Because I had the most travel experience in our group, my friends asked me a lot about many things, which I know I wasn't really good at answering, but I tried nonetheless. I remember waiting for the youngest person in our group while she explored and photographed everything, partially because I promised her parents I would take care of her and partially because I knew my siblings would do the exact same thing for me. So my point is, even though I have been useless most of the time when travelling, I have done the most important work and that is observation. In my head, more than once, I would count us all to make sure everyone was around, not out of boredom, but because I've seen people do it before to make sure we hadn't lost anyone along the way. From my experiences, I know that keeping a pen on you is a must while at the airport so I had mine ready and it got passed amongst the others a few times. I know that there are chances of getting lost when travelling in a group, and I found myself picking up and distributing cards with an address on it of the hostel in which we stayed while in Quebec for a weekend trip. And these are things no one had to remind me, they just came to me. My professor would ask me to do some work, and even though I would question my ability to do it, I still feel privileged that she asked me to do it in the first place and it only makes me feel smart. I'm kidding about the last part. I know now that I'm smart enough. *winks* 

Look everyone,  I survived in minus temperature!
The pretty, pretty snowfall!
I am seriously very proud of myself to have survived a temperature of -8 without my family, whose presence itself is enough for me to make an issue of anything, like we youngest kids are experts at doing. Trust me, I feel so cold that I don't mind wearing a jacket even in summers. I am proud of myself to have returned back to India in one piece and most importantly, I am super proud of myself to have actually signed up for this programme, which itself was an achievement for me and it ended up being an absolutely amazing experience that has made me appreciate all the things that I took for granted and all the people who do so much for us on a daily basis like their life depends on it, when in reality, it's just us who depend on them. In fact, I am proud of all my friends as well, for it was us all together who made this into something we'll remember and cherish for the rest of our lives. 


  1. Omg. Exchange programs sounds SOOO fun and cool!
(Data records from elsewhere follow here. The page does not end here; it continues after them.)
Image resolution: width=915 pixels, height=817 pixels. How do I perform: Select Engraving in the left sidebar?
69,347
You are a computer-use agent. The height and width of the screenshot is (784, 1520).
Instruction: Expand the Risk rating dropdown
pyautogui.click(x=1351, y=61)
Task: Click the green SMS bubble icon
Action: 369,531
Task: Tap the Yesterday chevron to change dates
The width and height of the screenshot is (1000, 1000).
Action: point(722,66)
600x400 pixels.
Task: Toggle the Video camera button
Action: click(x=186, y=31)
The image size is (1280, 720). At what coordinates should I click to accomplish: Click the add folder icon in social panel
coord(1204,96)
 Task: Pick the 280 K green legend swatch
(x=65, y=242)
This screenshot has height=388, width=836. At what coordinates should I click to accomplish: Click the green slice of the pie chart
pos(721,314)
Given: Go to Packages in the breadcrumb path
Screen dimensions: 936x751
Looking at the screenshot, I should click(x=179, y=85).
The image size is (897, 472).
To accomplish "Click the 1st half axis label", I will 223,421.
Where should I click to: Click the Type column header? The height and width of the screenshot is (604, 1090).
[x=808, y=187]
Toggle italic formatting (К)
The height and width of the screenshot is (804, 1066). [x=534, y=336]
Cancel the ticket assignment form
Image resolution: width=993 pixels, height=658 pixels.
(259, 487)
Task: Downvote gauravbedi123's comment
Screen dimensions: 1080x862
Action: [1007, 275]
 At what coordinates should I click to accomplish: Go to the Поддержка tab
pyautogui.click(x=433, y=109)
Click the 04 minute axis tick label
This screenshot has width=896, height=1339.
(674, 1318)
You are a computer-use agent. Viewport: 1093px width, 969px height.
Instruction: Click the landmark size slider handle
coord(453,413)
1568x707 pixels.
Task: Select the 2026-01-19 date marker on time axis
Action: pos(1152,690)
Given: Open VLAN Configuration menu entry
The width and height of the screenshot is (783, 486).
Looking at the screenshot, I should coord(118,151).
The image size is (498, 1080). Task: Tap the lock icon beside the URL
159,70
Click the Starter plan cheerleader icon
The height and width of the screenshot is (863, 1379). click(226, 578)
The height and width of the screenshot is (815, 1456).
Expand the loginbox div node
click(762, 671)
You seem like you had a lot of fun! I want to try it one day. :D

  2. LOL this is so good! I'm so happy you had a great time and what's more it seems that this trip really though you a lot. I know everything about being taken care of as I'm a single child but still with years I learned how to take control. Now I'm usually the one with all the plans and everything. Still I'm so happy you had a great time! Great post, Sarika :)

  3. YAY SARIKA!! I am so happy for you that this ended up being such an amazing experience for you. I can believe it! I can definitely relate with feeling anxiety over travelling for the first time on your own without family to take care of you. It's a learning experience, for sure. But I love that you got so much out of it and have become more independent for it!

    I must admit though - I had to laugh at the mention that you were proud to have survived -8. Girl! You should visit Alberta one day, where I am from, where it reaches temperatures of -50 Celsius with the windchill in the winter!! I don't know how you would fare in those temps. And along the same lines, I'm not sure how I could manage in some of the heats that you get in India! I can only deal with so much heat, whereas with the cold, you can always put on more clothes. I guess we're just suited to different temperatures!